I was in Blanchard's liquor store in Allston, MA when my father called me. "I don't want you to worry too much because I'm not sure about the details, but Matt's been in a skiing accident." Why would I worry? What? Did he break his wrist or something?
Well, he did break his wrist, but that was the least of our worries. Nobody is sure the fine details of how Matthew crashed, but that hardly seemed important once I realized what serious condition my brother was in. All I know is he was snowboarding (not skiing as my father originally told me), and he didn't make it to the bottom of the mountain. He was found by our friend Tyler, two hours later, lying unconscious in the snow.
I didn't sleep that night. I was on a train to New Jersey before the sun came up the next day.

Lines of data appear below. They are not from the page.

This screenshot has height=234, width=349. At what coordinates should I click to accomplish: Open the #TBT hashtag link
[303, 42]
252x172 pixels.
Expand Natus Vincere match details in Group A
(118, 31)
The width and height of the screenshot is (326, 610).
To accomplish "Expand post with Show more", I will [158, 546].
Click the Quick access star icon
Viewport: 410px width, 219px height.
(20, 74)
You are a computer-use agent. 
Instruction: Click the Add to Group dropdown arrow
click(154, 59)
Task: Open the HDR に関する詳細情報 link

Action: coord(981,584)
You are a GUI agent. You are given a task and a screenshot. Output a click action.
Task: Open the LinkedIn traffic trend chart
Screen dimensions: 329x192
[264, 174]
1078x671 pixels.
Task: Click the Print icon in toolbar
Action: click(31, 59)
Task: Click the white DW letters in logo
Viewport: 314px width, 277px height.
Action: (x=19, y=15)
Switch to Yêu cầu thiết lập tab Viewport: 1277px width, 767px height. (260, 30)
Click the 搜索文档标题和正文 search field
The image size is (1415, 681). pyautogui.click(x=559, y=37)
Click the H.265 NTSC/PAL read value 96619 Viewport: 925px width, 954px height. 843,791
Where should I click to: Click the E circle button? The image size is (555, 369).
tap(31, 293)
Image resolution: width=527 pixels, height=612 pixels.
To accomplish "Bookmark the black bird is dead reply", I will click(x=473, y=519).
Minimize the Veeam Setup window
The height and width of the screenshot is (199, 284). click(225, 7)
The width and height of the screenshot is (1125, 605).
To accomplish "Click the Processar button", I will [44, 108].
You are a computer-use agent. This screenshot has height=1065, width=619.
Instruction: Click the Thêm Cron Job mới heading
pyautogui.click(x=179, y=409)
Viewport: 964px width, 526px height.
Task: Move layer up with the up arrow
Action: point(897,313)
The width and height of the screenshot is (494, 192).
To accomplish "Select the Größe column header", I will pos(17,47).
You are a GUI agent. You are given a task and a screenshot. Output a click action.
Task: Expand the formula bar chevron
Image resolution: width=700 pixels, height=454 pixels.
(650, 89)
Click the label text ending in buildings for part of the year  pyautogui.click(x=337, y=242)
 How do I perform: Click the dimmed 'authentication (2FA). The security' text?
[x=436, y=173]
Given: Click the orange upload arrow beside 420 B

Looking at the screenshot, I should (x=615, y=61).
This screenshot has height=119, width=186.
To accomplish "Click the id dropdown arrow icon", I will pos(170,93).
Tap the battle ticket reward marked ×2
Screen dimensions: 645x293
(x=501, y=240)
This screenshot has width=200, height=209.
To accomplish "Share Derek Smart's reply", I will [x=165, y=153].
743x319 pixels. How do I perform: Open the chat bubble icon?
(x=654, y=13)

Matthew was in a coma and hardly recognizable when I first got to the hospital. He had a fractured skull, broken wrist and finger, a few broken ribs, two collapsed lungs, and hypothermia. The doctors couldn't tell us much. All brain injuries are different. Despite the lack of information we were given, I knew things weren't looking good.
He made it through the hardest days, though.
It's hard for me to remember now just how hopeless things seemed those first few weeks. He just lay in the hospital bed. The twitch of a finger or toe made my parents and me happier than I imagined a moving digit ever could.
Matthew's emergence from his coma didn't happen quite how I figured it would. I pictured one day his eyes would open, and he would simply wake up. It was a much slower process, though. One afternoon his left eye opened, but his gaze seemed vacant. Day by day, though, he became more aware, started moving his arms and legs, responding to simple requests.
Matthew is out of the hospital now and has been moved to Kessler Rehabilitation center. He still hasn't opened his right eye, but we have been assured that he will soon enough. He responds to yes or no questions, laughs at inside jokes, gives nice big hugs. He's becoming himself again.
That's what this blog is all about. Matthew, himself. Since it's from my perspective, it will be mainly about Matthew as a brother. Sometimes it's difficult to remember the brother I grew up with. These past three months have been the longest of my life, and it's hard to imagine any time before the accident. The person I was on March 8, 2011 is a phantom.
People need to remember, though, that Matthew isn't just a brain trauma patient. He is an amazing big brother and friend. He may not be himself at the moment, but he's coming back, and the stories I'm going to share with you do not represent the last of the memories Matthew and I will create as our true selves.